November 20, 2016; Indian Country Today
On a global scale, indigenous people too often face violence to hold on to their ancestral lands.
Laura Zúñiga Cáceres knows only too well the risks she faces in the struggle for land rights for her Lenca people in Honduras. Her mother, Berta Cáceres, was murdered in March, just a year after winning an international award for her efforts to block construction of a dam on the Gualcarque River.
International Funders for Indigenous People (IFIP), an umbrella organization of philanthropic groups, works to expand the work of activists who advocate for the rights of such communities.
This Indian Country Today article brings to our attention the growing challenges associated with indigenous philanthropy. The purpose of such philanthropy is to support activists who work to counter negative risks to vulnerable populations as emerging economies increasingly globalize. According to Astrid Puentes, co-executive director of the Interamerican Association for Environmental Defense (AIDA), Latin American societies are “the most unequal in the world, and indigenous peoples remain the most disenfranchised.”

[Rows showing where targets appear]
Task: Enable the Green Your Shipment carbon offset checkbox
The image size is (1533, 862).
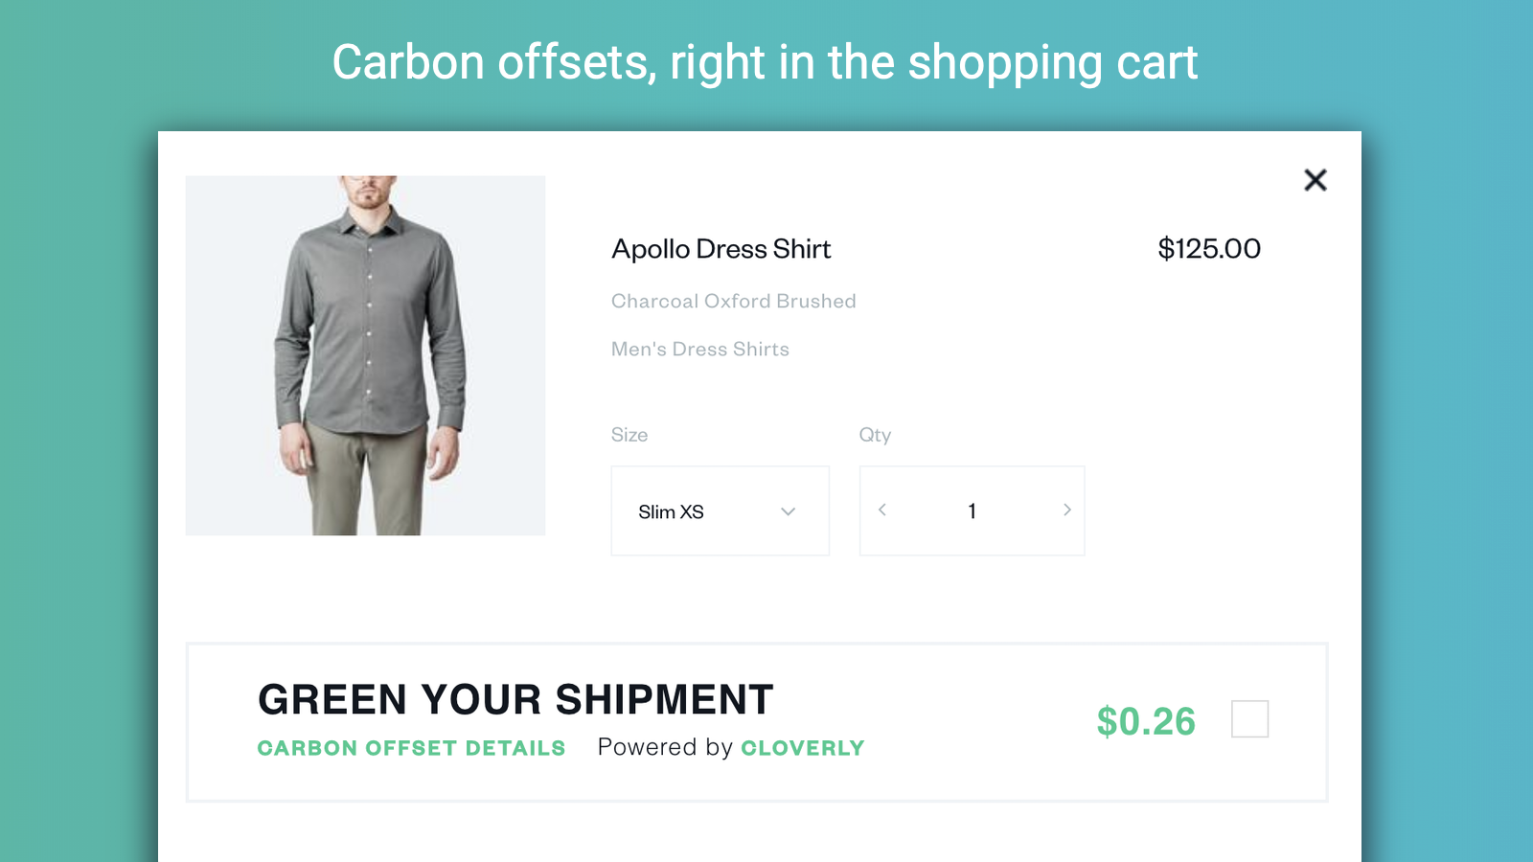Action: (x=1249, y=719)
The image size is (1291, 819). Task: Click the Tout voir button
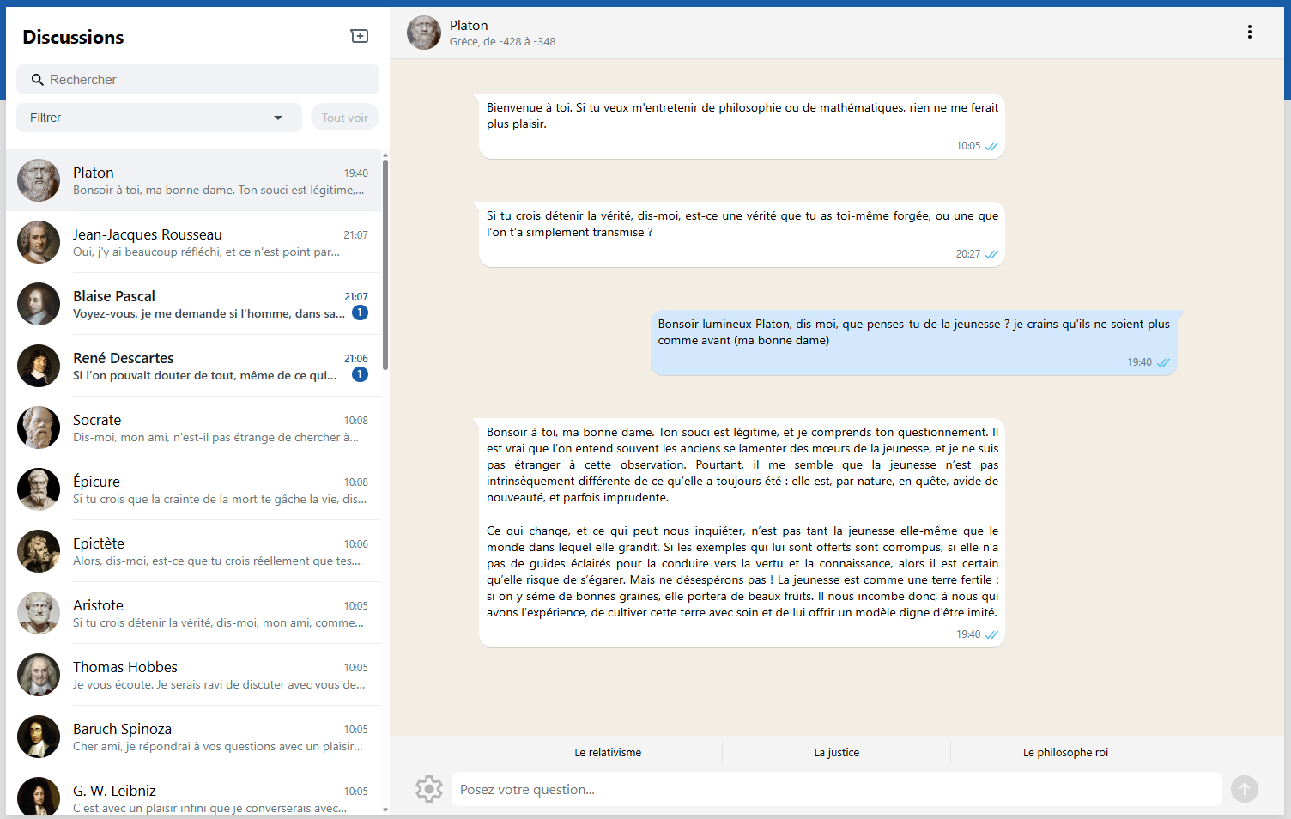point(344,118)
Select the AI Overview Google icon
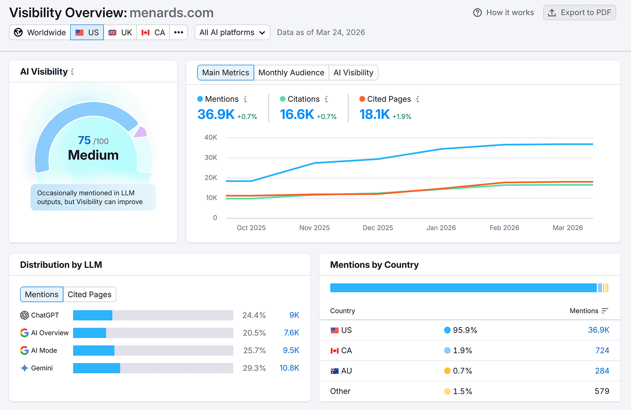Image resolution: width=631 pixels, height=410 pixels. 24,333
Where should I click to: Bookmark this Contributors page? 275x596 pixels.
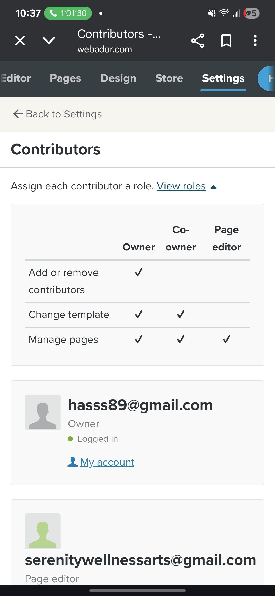tap(226, 40)
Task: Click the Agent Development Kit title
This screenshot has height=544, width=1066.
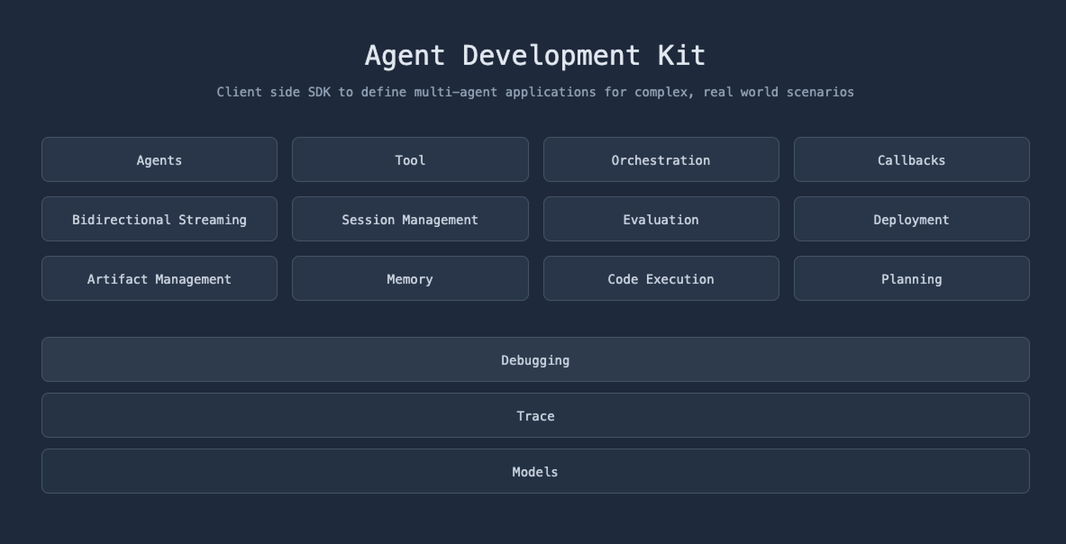Action: [535, 55]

▸ PROBLEMS:
• A. In the article on indigenous land rights, on which river did Berta Cáceres work to block construction of a dam?
• B. From the article, extract the passage that begins at the words "November 20, 2016;" and stops after "the Gualcarque River.".
Draw solely on the article when responding.

▸ ANSWERS FOR THE TASKS:
• A. The Gualcarque River.

• B.
November 20, 2016; Indian Country Today
On a global scale, indigenous people too often face violence to hold on to their ancestral lands.
Laura Zúñiga Cáceres knows only too well the risks she faces in the struggle for land rights for her Lenca people in Honduras. Her mother, Berta Cáceres, was murdered in March, just a year after winning an international award for her efforts to block construction of a dam on the Gualcarque River.